Wednesday, March 05, 2008

If the tearful skies and lugubrious winds of January are weighing upon you like lead, perhaps you would be well advised to counteract the gloom by exploring some of the country's incomparable treasures such as Bru na Bóinne or the Boyne Valley in royal county Meath. Access to the Boyne valley will be greatly improved soon as Rialtas na hÉireann proceeds unashamedly to bury 5000 years of civilisation under stone and concrete, enabling you to drive through the valley of Cnoc na Teamhrach, the Hill of Tara, at your leisure in your C02-loving SUV! Go n'éirí an bóthar leat! But you won't find a more lugubrious site in Ireland than the Boyne Valley in its present state.In spite of a campaign that has become global to reverse the decision to build the M3 motorway through one of the world's wonders, the Government's pertenacious desire to build this road can only be described as downright perverse. Despite the Government's best efforts, demonstrations against the routing of the M3 motorway are continuing.
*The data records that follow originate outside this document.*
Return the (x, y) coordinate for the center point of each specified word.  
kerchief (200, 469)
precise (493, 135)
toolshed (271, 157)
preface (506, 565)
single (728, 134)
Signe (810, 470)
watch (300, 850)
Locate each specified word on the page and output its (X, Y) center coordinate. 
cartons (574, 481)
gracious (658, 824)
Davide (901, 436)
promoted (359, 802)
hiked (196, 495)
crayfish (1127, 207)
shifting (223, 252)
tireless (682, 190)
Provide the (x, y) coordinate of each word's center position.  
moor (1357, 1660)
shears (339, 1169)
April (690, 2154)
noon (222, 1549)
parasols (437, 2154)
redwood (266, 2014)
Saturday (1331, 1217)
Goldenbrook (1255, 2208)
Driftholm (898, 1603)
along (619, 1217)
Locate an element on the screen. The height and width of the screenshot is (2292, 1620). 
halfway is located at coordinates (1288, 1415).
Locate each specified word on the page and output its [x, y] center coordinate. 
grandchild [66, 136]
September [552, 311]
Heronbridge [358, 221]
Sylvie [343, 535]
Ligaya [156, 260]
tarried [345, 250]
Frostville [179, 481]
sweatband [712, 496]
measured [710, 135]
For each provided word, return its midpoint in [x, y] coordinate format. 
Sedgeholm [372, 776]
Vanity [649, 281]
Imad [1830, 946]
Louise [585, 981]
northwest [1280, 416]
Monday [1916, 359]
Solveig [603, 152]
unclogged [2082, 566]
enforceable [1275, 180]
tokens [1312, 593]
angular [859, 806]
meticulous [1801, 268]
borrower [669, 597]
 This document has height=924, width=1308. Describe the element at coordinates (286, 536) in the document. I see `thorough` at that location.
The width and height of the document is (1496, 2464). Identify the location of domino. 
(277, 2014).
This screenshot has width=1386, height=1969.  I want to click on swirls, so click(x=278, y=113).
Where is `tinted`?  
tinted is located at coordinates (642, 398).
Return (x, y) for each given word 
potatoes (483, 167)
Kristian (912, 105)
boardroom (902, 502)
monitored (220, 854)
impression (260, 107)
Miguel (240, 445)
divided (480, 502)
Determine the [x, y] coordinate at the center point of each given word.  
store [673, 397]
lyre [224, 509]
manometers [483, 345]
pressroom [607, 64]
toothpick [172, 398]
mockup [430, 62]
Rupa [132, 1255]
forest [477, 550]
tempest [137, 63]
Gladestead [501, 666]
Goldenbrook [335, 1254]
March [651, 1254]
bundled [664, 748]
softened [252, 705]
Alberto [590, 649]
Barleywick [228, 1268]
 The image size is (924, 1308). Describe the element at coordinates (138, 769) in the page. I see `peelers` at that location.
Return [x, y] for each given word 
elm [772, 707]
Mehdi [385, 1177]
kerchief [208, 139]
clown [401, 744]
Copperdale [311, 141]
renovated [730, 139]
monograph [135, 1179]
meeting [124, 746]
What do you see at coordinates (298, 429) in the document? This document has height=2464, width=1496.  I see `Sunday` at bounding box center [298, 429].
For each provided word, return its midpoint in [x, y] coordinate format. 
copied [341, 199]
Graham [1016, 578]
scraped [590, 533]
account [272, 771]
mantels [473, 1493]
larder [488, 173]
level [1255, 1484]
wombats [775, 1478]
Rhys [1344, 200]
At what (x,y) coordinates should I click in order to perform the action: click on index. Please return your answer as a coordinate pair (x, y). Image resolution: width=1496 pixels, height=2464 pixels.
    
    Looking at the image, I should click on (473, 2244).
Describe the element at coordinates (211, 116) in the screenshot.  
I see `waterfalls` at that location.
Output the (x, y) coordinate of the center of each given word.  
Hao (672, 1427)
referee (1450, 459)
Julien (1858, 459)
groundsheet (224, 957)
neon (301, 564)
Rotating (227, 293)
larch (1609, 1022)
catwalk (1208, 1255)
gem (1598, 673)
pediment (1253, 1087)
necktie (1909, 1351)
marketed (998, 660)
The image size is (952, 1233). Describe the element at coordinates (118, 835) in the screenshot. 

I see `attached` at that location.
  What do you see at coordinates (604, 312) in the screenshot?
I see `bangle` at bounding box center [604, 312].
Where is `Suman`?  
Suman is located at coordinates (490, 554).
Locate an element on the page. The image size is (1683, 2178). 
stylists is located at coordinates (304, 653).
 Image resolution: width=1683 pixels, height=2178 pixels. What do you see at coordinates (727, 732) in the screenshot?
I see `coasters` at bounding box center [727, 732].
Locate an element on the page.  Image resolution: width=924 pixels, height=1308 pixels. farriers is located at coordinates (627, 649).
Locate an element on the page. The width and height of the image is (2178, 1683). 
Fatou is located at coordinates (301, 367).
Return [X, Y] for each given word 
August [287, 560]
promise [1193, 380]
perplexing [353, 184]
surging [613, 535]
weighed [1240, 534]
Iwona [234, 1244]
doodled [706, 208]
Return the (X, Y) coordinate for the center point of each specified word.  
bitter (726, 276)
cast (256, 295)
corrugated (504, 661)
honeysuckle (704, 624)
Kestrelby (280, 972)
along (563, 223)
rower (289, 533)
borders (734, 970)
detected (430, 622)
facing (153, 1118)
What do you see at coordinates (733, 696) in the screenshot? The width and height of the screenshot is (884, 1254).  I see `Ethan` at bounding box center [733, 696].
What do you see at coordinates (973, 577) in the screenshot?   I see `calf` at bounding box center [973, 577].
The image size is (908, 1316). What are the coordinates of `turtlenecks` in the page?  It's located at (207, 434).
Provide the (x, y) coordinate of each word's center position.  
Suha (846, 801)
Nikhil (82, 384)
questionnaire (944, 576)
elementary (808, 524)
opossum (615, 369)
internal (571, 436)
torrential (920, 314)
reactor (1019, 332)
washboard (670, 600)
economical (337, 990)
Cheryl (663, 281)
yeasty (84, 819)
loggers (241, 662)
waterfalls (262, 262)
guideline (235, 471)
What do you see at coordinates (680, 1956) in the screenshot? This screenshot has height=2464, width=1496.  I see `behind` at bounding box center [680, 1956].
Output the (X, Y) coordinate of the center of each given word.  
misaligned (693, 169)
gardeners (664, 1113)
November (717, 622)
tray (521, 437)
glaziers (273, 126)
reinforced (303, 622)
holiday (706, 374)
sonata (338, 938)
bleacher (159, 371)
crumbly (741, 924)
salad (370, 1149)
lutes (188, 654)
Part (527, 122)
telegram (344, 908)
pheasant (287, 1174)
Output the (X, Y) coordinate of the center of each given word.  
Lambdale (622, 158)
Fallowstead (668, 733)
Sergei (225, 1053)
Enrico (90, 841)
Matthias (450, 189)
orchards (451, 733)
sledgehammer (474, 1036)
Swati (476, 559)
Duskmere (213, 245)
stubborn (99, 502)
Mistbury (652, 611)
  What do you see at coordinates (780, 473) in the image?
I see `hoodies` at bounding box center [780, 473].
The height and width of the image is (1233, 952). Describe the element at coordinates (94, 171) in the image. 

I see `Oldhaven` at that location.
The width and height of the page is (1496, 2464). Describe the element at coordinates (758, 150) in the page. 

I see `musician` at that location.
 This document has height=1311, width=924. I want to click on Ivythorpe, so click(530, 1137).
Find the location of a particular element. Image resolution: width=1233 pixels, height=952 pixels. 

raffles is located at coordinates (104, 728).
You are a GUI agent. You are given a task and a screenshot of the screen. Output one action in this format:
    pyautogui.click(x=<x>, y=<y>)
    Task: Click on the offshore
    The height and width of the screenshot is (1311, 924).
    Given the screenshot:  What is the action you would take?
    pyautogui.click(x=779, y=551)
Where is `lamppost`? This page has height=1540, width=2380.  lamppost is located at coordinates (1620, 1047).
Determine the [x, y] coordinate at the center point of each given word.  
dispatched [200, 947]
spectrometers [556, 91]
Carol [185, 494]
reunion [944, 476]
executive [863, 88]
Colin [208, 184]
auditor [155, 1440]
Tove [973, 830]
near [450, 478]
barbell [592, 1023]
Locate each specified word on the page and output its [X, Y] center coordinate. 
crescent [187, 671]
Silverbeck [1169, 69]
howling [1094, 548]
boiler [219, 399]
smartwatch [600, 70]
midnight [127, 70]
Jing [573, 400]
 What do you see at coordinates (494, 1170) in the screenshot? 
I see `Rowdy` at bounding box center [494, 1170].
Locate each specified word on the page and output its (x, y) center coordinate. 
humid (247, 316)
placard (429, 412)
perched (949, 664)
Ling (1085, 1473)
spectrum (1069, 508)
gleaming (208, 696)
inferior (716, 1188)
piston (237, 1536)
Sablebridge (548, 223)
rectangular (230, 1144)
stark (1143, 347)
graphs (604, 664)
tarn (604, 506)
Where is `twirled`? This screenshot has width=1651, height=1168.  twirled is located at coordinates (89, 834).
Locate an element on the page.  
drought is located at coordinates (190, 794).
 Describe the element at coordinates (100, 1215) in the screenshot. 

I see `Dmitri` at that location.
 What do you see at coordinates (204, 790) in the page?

In a recent press release, the Tarawatch campaign revealed that the office of the Taoiseach tried to prevent the demonstrations of the Tarawatch campaign by officially denying them permission. Nevertheless, the demonstration went ahead. In order to symbolise the destruction of our national heritage, the campaigners made a model of the M3 motorway out of cloth and draped it over the Garden of Rememberance in Dublin. Cait O Riardan from the Pogues and Mary Lou Macdonald from Sinn Féin attended the demonstration as guest speakers.In spite of it being named one of the top ten archeological finds of 2007 by Archeology magazine published by the Archeology Institute of America, the Government has obtusely refused to halt the destruction of the Lios an Mhuillean site in the Tara Skryne Valley. The dishonest and disengenuous stance of the Government is attested by the fact that they moved the destruction date for Lissmullen back to December 18 in a surrepticious attempt to avoid conflict with the Tarawatch campaigners. Instead the NRA handed over the site to the construction company SIAC on December 18. Minister for the Environment and Heritage John Gormely will come in for tough questioning from the Tarawatch campaign about this controversial decision to move the handover date back to before Christmas. Speaking at the recent demonstration in the Garden of Rememberane, Mary Lou Macdonald was vociferous in her condemnation of Gormely's position on the Tara valley project.

"The Minister has flouted EU law since he came into office, by refusing to conduct a dew Environmental Impact Assessment on Tara.
"The Green Party Minister for the Environment has completely adopted the Fianna Fail position and rejected demands by Environment Commissioner, Stavros Dimas, to re-assess the damage being done to heritage there." she said.
While Vincent Salafia of TaraWatch said:
"Not only is Minister Gormley lying about having the power to order a new assessment, but he appears to have given false information to the public about the date of the transfer of Lismullin, in order to facilitate demolition over the holidays.
"The lawsuit being taken by the European Commission could cost the taxpayer tens of millions of euros in fines, and it is the Minister’s duty to avoid these penalties."
Perhaps 2008 will be a year of introspection for the Government and the average Irish citizen. With the Achilles heal of the Irish economy, namely the construction sector in obvious decline, together with a looming recession in the USA, it is time to take stock of the importance of culture and heritage before it is too late. If nothing else, the Tara Skryne Valley serves to show us that although the life of man is short, nasty and brutish, his wretched sojourn upon the earth is redeemed by the works of art he leaves behind, filling us with wonder and enjoining us to think in the words of Shakespeare's Hamlet that there are more things in heaven and earth than are dreamt of in our philosophies. Much damage has already been done but if the national monuments that challenge the complacency of the present with the imprint of the past are erased, what will we have to reflect upon, where will we look for answers to the big questions, the questions of our origins, of who we were, who we are and who we might be in the future?